*** Begin section ***
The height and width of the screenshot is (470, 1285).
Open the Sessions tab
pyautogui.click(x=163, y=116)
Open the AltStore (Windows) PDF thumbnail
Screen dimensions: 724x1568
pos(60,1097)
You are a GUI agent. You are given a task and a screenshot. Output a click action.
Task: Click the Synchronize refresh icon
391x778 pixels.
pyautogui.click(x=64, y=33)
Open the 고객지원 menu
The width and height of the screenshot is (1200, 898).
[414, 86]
*** End section ***
▸ Task
Print out the whole listing, with every line exactly as it appears.

▸ Output for this task
The height and width of the screenshot is (470, 1285).
Open the Sessions tab
pyautogui.click(x=163, y=116)
Open the AltStore (Windows) PDF thumbnail
Screen dimensions: 724x1568
pos(60,1097)
You are a GUI agent. You are given a task and a screenshot. Output a click action.
Task: Click the Synchronize refresh icon
391x778 pixels.
pyautogui.click(x=64, y=33)
Open the 고객지원 menu
The width and height of the screenshot is (1200, 898).
[414, 86]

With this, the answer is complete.